I would like to use matplotlib to draw a dendrogram without using scipy. A similar question has been posted here; however, the marked solution suggests using scipy and the links in the other answers suggesting using ETE do not work. Using this example, I have verified the accuracy of my own method (ie, not scipy method) to apply agglomerative hierarchical clustering using the single-linkage criterion.
Using the same example linked from above, I have the necessary parameters to create my own dendrogram.
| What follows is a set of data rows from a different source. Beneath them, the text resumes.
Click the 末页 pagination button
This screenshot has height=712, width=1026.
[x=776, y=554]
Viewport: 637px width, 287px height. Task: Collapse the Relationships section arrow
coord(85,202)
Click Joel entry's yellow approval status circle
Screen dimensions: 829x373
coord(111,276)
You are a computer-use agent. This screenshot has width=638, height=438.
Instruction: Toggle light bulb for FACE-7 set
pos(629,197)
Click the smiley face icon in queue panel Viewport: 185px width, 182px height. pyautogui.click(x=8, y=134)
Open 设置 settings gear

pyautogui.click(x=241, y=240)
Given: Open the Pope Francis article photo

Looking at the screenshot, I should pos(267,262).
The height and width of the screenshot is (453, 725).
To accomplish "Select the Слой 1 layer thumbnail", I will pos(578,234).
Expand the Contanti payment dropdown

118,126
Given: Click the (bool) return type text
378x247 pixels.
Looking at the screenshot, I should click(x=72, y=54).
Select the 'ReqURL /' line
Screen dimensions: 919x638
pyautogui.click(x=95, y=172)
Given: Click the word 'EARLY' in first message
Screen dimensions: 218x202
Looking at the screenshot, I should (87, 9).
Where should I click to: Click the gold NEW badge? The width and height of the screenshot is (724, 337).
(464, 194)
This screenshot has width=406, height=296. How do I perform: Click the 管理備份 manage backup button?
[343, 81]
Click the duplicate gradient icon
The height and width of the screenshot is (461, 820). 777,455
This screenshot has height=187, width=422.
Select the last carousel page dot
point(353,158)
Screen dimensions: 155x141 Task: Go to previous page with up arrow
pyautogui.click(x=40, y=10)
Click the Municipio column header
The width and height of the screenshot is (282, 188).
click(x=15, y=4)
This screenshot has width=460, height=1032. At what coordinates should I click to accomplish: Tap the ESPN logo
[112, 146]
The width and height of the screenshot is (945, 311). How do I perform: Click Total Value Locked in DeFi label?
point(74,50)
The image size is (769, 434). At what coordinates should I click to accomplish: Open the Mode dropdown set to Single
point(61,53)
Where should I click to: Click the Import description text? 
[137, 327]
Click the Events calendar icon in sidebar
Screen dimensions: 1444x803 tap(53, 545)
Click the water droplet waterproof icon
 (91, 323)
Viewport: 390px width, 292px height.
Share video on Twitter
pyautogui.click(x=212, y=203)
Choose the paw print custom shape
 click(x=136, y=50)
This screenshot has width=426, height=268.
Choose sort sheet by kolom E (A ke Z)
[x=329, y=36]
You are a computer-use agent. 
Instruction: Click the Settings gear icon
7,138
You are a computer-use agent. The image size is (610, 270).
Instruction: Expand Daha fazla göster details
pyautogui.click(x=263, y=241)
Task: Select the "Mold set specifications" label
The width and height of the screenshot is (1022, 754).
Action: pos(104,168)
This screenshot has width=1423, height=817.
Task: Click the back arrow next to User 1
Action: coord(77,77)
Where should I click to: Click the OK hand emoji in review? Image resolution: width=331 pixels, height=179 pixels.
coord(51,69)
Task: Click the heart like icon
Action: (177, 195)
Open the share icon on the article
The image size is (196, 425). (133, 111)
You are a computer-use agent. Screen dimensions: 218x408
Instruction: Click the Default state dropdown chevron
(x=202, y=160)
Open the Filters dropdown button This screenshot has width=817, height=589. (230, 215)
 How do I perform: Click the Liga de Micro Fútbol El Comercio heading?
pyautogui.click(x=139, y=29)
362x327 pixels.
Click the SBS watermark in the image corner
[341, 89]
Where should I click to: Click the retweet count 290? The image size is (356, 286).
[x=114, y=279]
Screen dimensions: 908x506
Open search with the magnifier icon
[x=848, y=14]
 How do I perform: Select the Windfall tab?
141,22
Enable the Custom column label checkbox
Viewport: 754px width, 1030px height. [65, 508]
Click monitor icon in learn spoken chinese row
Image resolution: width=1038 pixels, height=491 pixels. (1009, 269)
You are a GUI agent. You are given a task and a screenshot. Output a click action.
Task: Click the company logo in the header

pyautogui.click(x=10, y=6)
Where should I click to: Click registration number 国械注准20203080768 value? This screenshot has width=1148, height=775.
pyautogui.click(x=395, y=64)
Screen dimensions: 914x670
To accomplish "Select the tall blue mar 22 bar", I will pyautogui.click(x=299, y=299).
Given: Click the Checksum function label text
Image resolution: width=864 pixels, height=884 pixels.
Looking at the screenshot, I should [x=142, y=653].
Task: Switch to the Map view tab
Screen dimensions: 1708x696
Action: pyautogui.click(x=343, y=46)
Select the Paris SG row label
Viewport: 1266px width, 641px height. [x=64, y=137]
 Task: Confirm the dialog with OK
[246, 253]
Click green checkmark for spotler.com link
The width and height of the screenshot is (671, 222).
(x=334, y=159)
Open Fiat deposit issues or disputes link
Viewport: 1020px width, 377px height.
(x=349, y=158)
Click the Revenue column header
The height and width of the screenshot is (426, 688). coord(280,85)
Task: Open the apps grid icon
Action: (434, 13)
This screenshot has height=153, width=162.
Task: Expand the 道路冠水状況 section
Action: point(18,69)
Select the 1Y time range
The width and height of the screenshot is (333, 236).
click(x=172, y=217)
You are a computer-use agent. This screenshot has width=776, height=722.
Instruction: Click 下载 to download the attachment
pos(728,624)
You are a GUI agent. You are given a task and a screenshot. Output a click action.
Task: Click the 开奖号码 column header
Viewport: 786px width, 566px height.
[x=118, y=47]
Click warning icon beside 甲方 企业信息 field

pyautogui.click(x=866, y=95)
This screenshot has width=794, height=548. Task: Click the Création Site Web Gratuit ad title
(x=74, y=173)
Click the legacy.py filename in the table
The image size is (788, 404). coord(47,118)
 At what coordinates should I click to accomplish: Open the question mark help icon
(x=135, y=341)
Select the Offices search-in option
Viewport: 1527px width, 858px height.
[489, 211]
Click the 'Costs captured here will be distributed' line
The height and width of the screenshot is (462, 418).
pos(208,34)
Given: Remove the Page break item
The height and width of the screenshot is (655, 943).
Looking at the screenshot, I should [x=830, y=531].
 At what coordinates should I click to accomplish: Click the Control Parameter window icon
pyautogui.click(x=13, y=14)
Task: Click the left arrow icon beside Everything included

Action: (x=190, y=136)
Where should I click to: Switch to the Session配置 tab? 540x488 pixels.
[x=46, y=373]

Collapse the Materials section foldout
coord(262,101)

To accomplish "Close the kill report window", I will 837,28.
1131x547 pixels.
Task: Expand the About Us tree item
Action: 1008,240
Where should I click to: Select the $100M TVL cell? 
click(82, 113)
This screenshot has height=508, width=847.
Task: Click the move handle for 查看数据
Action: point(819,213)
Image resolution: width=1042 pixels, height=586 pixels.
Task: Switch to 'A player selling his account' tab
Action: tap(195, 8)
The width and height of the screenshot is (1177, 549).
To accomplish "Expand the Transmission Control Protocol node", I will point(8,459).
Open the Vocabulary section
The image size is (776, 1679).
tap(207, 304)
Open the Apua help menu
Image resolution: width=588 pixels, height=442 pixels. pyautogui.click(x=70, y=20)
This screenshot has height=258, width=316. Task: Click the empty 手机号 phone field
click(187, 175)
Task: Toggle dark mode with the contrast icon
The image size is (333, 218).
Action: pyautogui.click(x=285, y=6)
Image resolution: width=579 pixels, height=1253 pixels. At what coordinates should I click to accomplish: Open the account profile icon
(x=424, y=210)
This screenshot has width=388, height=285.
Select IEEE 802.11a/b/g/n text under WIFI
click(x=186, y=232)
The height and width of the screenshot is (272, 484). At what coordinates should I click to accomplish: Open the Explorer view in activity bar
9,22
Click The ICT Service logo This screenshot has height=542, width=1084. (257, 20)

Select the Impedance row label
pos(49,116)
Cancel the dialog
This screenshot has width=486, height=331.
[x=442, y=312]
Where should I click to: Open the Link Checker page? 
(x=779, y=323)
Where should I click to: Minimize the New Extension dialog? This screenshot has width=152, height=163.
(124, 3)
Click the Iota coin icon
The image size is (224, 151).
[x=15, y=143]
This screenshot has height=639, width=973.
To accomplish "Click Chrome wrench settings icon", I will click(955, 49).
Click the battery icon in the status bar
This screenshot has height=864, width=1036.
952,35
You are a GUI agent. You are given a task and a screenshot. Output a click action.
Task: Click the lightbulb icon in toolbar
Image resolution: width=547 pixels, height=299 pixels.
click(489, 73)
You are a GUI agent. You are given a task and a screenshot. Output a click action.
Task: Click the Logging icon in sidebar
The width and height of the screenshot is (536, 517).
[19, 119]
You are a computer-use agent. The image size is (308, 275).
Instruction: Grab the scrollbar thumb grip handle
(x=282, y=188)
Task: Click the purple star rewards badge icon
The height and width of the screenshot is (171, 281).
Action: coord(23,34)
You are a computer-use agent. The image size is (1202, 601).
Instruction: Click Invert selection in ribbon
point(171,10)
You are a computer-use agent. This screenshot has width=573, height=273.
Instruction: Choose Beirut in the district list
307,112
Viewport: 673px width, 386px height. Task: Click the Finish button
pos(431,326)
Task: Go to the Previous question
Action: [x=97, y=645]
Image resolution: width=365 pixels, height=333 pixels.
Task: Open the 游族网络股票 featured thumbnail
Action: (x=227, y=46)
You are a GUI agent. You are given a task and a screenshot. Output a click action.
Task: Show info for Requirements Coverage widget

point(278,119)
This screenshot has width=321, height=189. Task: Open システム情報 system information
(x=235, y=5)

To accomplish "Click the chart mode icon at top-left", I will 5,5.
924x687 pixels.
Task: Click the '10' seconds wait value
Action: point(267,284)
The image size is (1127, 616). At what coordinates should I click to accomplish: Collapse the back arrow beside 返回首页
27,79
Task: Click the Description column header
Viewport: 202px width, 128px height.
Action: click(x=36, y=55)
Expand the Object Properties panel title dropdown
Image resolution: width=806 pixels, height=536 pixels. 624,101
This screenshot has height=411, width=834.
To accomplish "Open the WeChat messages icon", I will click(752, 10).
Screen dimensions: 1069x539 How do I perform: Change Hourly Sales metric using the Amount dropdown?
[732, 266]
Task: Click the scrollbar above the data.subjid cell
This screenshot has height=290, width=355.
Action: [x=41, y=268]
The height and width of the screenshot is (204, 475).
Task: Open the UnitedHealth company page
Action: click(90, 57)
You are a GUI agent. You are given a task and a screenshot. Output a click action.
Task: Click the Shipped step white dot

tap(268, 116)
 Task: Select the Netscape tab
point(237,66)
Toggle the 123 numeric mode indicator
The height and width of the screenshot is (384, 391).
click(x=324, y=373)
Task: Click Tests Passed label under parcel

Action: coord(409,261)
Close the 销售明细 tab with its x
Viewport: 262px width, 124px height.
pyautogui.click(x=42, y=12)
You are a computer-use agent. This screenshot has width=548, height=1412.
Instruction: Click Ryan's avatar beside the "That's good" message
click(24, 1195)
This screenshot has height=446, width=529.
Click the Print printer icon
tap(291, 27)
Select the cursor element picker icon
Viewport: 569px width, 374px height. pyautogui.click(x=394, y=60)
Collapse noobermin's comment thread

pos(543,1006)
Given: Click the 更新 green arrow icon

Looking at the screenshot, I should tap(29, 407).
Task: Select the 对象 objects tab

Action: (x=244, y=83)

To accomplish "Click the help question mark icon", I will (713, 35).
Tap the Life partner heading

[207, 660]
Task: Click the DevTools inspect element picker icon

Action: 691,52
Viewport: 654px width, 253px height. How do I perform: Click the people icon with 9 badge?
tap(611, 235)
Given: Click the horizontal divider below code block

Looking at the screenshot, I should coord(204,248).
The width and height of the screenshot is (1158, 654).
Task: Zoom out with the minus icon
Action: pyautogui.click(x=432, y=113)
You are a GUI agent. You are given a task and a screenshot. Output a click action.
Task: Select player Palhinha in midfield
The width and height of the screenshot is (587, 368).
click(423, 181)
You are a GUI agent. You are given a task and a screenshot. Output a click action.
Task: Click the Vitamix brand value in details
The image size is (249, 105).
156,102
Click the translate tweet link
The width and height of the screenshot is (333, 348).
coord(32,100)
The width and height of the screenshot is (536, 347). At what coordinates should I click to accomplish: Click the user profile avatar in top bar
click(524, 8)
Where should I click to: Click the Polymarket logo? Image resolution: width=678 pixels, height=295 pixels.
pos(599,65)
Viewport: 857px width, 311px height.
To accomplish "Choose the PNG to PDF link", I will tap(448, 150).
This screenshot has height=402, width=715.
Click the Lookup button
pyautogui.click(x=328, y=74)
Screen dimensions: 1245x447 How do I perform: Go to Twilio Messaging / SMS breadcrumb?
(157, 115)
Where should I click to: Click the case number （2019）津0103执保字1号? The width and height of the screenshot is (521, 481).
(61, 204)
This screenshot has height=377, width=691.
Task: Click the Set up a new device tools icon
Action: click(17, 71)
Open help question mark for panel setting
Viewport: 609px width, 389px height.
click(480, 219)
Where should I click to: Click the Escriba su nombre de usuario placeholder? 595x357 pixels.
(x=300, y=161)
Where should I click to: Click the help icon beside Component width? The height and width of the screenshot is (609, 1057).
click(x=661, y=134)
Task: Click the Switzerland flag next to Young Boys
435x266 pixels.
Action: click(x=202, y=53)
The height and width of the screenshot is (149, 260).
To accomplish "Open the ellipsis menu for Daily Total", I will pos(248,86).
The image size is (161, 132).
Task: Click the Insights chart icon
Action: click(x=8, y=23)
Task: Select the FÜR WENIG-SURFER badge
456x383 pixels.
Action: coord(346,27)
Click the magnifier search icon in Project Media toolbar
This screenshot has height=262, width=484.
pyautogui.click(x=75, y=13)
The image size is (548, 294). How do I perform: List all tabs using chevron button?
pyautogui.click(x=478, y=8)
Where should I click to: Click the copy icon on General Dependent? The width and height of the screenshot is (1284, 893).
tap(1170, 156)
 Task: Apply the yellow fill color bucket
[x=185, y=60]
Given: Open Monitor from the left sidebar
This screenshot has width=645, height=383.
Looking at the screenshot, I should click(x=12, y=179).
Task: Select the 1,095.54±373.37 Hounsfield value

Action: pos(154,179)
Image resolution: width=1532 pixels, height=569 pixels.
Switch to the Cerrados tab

The original distance_matrix is given by:
.. DISTANCE MATRIX (SHAPE=(6, 6)):
[[ 0 662 877 255 412 996]
[662 0 295 468 268 400]
[877 295 0 754 564 0]
[255 468 754 0 219 869]
[412 268 564 219 0 669]
[996 400 0 869 669 0]]
A masked array of distance_matrix is used such that the diagonal entries from above are not counted as minimums. The mask of the original distance_matrix is given by:
.. MASKED (BEFORE) DISTANCE MATRIX (SHAPE=(6, 6)):
[[-- 662 877 255 412 996]
[662 -- 295 468 268 400]
[877 295 -- 754 564 0]
[255 468 754 -- 219 869]
[412 268 564 219 -- 669]
[996 400 0 869 669 --]]
distance_matrix is changed in-place at every iteration of the algorithm. Once the algorithm has completed, distance_matrix is given by:
.. MASKED (AFTER) DISTANCE MATRIX (SHAPE=(1, 1)):
[[--]]
The levels (minimum distance of each merger) are give by:
.. 5 LEVELS:
[138, 219, 255, 268, 295]
We can also view the indices of the merged datapoints at every iteration; these indices correspond to the original distance_matrix since reducing dimensions has the effect of changing index positions. These indices are given by:
.. 5x2 LOCATIONS:
[(2, 5), (3, 4), (0, 3), (0, 1), (0, 2)]
From these indices, the ordering of the xticklabels of the dendrogram are given chronologically as:
.. 6 XTICKLABELS
[2 5 3 4 0 1]
In relation to the linked example,
0 = BA
1 = FI
2 = MI
3 = NA
4 = RM
5 = TO
Using these parameters, I would like to generate a dendrogram that looks like the one below (borrowed from linked example):
My attempt at trying to replicate this dendrogram using matplotlib is below:
fig, ax = plt.subplots()
for loc, level in zip(locations, levels):
x = np.array(loc)
y = level * np.ones(x.size)
ax.step(x, y, where='mid')
ax.set_xticks(xticklabels)
# ax.set_xticklabels(xticklabels)
plt.show()
plt.close(fig)
My attempt above produces the following figure:
I realize I have to reorder the xticklabels such that the first merged points appear at the right-edge, with each subsequent merger shifting towards the left; doing so necessarily means adjusting the width of the connecting lines. Also, I was using ax.step instead of ax.bar so that the lines would appear more organized (as opposed to rectangular bars everywhere); the only thing I can think to do is to draw horizontal and vertical lines using ax.axhline and ax.axvline. I am hoping there is a simpler way to accomplish what I would like. Is there a straight-forward approach using matplotlib?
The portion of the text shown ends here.